> [Task requirements] For the entries below, print exactly the lines between the line holding "Click the ransomware protection header icon" and the line holding "Task: Click the", inclusive, and nothing else.

> [Source data]
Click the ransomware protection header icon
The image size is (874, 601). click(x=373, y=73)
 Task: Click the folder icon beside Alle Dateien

--

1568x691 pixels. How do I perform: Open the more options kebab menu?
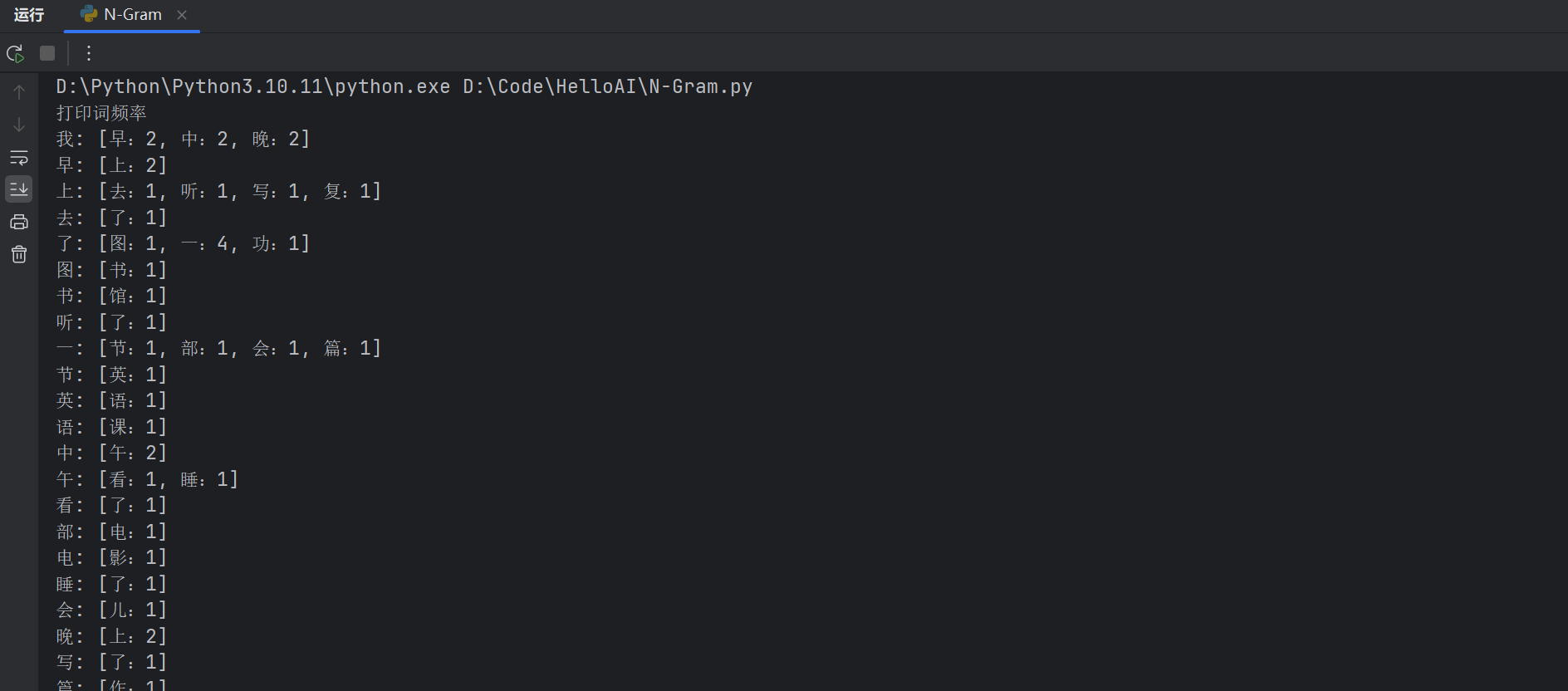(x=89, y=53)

---

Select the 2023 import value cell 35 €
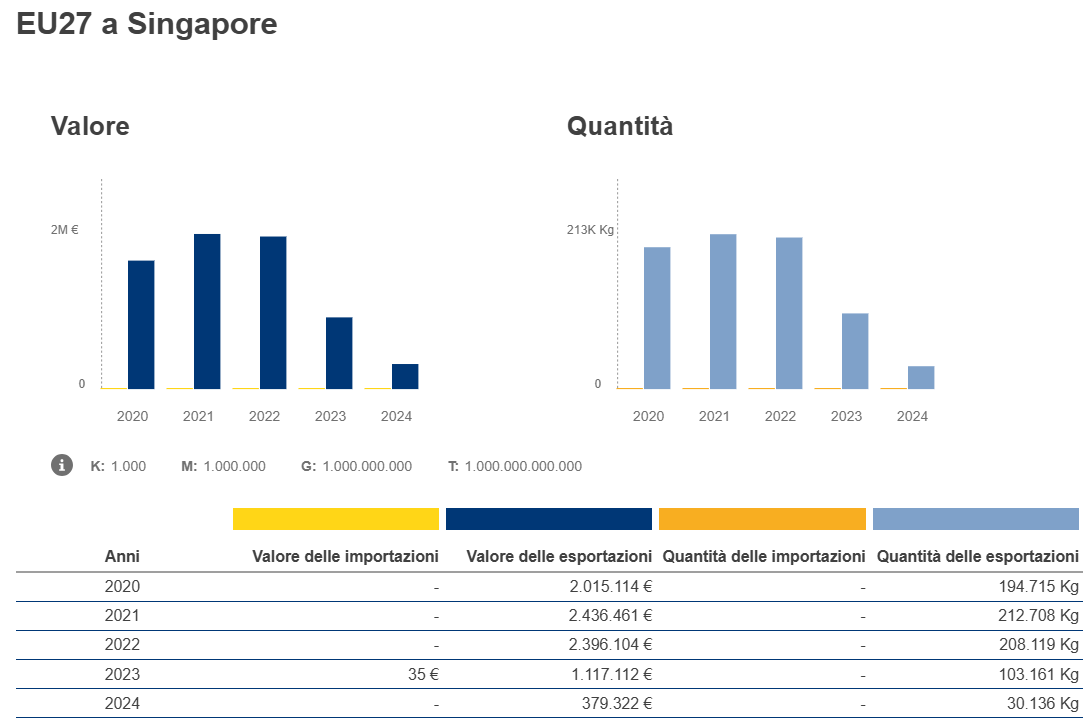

> [Result of this exercise]
Click the ransomware protection header icon
The image size is (874, 601). click(x=373, y=73)
 Task: Click the folder icon beside Alle Dateien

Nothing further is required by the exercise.